§ **WORK REQUEST**:
From the line with "Task: Open the Meetings demo app icon" through the line with "You are a computer-use agent. Screen dimensions: 2503x1379", repeat the entries verbatim, both end lines included, and add nothing.

§ **DATA SHOWN**:

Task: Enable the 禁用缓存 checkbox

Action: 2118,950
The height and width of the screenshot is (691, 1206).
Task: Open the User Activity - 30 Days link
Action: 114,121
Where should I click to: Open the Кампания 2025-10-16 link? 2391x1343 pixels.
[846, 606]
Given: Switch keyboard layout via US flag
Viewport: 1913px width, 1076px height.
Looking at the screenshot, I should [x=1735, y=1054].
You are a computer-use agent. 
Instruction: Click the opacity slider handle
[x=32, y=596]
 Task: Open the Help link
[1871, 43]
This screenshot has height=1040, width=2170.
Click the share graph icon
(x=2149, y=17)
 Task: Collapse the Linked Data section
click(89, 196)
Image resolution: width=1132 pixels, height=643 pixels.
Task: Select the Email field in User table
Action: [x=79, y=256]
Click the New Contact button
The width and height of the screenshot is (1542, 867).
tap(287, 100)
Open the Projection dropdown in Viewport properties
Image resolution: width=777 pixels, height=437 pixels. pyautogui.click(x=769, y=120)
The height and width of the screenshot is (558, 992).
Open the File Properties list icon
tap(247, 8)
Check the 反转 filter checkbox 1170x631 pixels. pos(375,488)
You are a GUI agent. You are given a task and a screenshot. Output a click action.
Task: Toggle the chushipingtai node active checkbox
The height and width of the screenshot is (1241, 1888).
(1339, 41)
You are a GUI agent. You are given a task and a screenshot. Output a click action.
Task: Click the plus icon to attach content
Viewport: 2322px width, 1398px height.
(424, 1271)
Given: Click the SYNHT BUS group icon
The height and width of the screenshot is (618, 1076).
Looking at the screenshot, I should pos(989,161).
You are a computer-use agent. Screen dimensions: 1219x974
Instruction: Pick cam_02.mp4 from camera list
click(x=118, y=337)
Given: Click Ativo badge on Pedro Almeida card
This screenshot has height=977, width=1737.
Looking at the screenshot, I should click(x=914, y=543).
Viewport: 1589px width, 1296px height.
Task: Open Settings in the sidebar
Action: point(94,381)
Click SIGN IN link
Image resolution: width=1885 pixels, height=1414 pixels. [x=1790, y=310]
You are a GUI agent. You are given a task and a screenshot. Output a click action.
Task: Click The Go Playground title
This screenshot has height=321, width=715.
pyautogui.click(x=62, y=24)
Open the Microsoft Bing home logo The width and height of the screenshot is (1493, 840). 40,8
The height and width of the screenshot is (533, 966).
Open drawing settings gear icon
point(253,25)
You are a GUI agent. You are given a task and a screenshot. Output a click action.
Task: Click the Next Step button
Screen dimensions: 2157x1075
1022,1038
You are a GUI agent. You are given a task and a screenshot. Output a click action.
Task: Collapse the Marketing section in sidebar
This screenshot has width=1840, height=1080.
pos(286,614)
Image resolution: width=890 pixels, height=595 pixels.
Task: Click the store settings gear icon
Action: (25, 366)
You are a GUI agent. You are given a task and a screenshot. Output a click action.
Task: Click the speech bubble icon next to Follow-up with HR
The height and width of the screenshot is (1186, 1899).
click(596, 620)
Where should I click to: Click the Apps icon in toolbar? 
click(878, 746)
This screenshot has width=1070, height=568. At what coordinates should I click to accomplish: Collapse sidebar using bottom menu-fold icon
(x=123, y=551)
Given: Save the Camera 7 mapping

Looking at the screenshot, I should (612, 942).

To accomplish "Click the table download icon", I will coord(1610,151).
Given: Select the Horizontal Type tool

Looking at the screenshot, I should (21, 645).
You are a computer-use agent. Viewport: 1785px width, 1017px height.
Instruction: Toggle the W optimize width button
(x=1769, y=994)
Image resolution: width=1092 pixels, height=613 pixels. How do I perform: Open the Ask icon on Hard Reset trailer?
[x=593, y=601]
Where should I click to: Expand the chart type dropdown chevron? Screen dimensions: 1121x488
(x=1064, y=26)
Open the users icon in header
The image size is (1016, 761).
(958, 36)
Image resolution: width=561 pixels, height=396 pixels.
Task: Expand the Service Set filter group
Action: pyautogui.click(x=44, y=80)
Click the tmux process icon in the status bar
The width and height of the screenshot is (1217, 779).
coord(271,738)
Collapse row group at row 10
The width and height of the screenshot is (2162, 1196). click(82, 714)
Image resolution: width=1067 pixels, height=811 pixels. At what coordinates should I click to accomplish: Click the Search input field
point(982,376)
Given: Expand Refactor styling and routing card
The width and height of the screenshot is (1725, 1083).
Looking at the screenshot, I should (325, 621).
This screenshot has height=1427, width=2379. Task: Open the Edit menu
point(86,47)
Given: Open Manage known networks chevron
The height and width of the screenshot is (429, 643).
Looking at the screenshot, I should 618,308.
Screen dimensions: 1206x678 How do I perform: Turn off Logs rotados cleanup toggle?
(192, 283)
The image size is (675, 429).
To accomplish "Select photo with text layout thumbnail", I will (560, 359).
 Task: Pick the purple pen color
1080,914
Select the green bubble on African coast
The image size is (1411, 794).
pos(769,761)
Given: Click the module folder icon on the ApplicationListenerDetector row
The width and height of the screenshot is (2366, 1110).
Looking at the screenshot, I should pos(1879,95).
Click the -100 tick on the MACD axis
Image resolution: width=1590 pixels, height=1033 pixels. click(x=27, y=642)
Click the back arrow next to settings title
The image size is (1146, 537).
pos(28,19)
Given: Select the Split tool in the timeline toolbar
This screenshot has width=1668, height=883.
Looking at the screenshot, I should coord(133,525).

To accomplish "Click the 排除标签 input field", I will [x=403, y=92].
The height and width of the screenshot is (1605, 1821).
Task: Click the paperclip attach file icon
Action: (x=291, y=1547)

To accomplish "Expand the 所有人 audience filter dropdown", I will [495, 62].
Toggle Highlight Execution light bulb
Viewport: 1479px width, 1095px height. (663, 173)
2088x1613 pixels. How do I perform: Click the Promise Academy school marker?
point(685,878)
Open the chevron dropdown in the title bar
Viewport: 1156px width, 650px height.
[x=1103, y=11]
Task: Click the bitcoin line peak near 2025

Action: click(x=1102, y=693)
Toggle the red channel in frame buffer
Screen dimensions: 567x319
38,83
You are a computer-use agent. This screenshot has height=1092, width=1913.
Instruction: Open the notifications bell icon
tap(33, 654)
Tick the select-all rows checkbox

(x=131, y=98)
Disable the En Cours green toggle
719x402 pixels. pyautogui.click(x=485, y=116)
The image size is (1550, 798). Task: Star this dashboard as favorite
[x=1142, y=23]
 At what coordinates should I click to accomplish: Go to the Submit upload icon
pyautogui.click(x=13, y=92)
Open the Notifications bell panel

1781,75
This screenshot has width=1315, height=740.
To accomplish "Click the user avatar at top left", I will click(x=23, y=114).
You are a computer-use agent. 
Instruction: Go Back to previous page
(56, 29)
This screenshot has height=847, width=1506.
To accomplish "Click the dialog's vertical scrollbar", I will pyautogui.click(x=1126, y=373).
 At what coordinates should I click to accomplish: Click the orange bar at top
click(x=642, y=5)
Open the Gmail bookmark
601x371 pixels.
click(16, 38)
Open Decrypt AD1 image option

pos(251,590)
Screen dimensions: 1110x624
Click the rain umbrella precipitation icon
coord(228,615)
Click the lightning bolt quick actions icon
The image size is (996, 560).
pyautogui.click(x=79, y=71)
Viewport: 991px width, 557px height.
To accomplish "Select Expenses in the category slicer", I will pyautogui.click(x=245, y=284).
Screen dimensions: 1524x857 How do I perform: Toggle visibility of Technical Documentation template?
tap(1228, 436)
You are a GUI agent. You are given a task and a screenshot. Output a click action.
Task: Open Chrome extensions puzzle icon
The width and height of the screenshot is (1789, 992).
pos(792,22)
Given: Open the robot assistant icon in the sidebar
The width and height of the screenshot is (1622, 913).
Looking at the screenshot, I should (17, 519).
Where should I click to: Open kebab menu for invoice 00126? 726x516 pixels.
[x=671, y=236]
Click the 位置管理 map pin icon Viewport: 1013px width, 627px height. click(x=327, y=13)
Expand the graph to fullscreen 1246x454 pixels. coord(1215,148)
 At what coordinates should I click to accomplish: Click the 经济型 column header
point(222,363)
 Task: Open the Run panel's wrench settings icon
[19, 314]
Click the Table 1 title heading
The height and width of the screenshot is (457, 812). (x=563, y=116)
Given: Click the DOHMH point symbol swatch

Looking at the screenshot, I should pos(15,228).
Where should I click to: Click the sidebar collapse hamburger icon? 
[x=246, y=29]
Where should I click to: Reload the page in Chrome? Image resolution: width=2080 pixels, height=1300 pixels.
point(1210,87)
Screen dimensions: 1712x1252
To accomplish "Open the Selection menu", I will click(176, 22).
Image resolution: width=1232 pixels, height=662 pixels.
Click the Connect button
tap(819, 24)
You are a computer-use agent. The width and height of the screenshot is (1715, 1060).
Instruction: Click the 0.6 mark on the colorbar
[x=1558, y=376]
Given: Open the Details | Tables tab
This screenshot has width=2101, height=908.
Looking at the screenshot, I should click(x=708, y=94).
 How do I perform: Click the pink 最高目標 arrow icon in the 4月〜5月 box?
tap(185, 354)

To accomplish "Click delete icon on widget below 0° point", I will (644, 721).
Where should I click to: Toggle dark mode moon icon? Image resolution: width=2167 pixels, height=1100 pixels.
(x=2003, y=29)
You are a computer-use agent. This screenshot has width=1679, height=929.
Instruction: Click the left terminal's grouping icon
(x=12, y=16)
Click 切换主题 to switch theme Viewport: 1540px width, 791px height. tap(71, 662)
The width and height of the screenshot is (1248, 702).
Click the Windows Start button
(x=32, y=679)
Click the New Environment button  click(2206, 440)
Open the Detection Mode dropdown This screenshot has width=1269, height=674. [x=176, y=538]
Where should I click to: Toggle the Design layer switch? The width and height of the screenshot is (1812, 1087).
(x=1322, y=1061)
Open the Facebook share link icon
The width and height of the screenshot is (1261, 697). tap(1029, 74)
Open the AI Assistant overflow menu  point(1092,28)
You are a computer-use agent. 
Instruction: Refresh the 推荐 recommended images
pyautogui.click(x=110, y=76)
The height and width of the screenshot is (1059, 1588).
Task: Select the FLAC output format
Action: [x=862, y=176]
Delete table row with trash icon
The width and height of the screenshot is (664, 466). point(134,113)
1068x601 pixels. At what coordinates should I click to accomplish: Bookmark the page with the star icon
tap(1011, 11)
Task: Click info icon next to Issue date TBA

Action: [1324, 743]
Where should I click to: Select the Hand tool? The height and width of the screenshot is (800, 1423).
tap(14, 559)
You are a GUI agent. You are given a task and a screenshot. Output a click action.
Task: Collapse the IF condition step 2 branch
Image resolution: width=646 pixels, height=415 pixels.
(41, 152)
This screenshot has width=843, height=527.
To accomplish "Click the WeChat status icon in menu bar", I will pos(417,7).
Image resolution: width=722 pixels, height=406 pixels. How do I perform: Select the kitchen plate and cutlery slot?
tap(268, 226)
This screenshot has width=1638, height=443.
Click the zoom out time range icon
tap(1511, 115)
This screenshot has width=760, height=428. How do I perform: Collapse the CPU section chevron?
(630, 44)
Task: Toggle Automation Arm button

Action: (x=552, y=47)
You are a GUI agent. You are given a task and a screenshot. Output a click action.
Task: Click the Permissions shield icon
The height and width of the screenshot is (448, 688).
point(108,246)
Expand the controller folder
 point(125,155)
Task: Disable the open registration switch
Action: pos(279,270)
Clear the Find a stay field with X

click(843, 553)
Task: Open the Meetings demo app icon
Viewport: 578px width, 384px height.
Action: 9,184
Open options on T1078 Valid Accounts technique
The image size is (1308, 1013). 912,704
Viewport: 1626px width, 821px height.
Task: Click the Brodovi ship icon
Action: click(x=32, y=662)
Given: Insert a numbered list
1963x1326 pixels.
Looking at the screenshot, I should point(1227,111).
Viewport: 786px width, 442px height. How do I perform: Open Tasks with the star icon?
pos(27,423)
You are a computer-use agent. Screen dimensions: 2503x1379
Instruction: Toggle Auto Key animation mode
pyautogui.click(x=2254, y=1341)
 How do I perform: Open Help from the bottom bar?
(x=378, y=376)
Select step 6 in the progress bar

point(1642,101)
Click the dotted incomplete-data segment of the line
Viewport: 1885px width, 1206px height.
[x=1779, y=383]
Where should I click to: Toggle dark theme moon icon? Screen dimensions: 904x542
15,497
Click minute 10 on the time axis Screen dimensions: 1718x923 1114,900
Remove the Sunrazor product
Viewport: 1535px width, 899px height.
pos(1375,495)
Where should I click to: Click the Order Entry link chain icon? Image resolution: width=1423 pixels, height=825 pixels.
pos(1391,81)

§ **WRITTEN ANSWER**:
Task: Open the Meetings demo app icon
Viewport: 578px width, 384px height.
Action: 9,184
Open options on T1078 Valid Accounts technique
The image size is (1308, 1013). 912,704
Viewport: 1626px width, 821px height.
Task: Click the Brodovi ship icon
Action: click(x=32, y=662)
Given: Insert a numbered list
1963x1326 pixels.
Looking at the screenshot, I should point(1227,111).
Viewport: 786px width, 442px height. How do I perform: Open Tasks with the star icon?
pos(27,423)
You are a computer-use agent. Screen dimensions: 2503x1379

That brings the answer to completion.